AFTER fighting for her life for more than 200 days in the intensive care unit in the Robert Mangaliso Sobukwe Hospital (RMSH), a Northern Cape mother has finally left her sick bed and will be returning home to her family.
Dubbed the “Fairy Princess” of the RMSH, 37-year-old Masabata Jafta, who lives between Hartswater and Taung, was finally woken from her induced coma last Monday after being unconscious and on a ventilator for almost three months.
Barely able to speak as a result of the wound in her throat caused by the tracheostomy, Jafta was asked to write her story down but she was adamant, she wanted to tell her story. “No I am not tired. I can still talk some more. I want people to hear my story.”
Jafta said she could not believe she was alive.
“Before I went into intensive care I was very afraid that I wouldn’t make it, but when I woke up last Monday I cried. If the hospital staff didn’t hold me back I would have jumped up and down. I went through a lot of emotions. I was sad and happy at the same time. I couldn’t believe that after all this time I was still alive.” she said from her hospital bed yesterday.
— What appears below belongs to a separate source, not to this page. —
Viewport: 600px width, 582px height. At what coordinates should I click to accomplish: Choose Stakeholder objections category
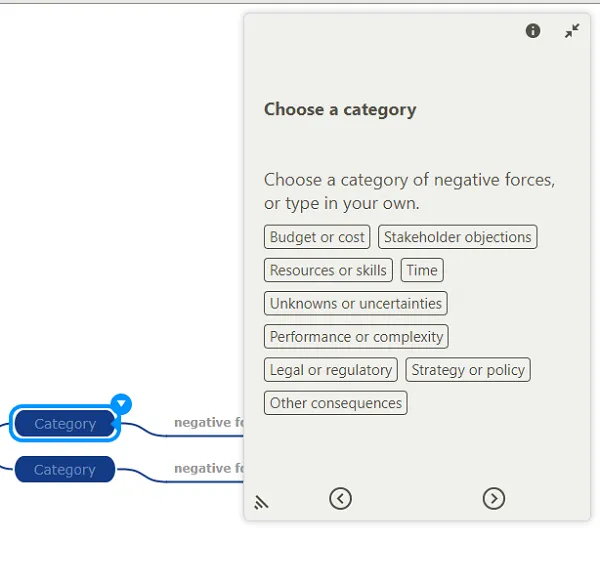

Jafta was admitted to the RMSH approximately nine months ago to give birth to her baby. “I came in as a gynae patient and after I lost my baby, I contracted pneumonia. After more tests the doctors found out I had a problem with my lungs and I have been in the intensive care unit since then.”
She said that when she woke up she couldn’t do anything. “All I could do was eat a little bit of bread.”
Jafta went on to say that she doesn’t think she would have made it had it not been for the support she received not only from her fiancé and her two sisters, but also from the hospital staff who had become her family.
“I can’t thank them enough. The staff here have been absolutely tremendous. I don’t think I would be where I am today if it wasn’t for them. I’m really going to miss them when I return home.”
She added, however, that she also couldn’t wait to see her boys again, she was just waiting for transport to take her home. “I have missed them so much. I know I will be so happy to see them.”
She says once she has undergone rehabilitation at the Hartswater Hospital she wants to start studying to become a home-based caregiver. “I want to teach people how to stay healthy, to love and be thankful for everything that they have - because that is what I am.”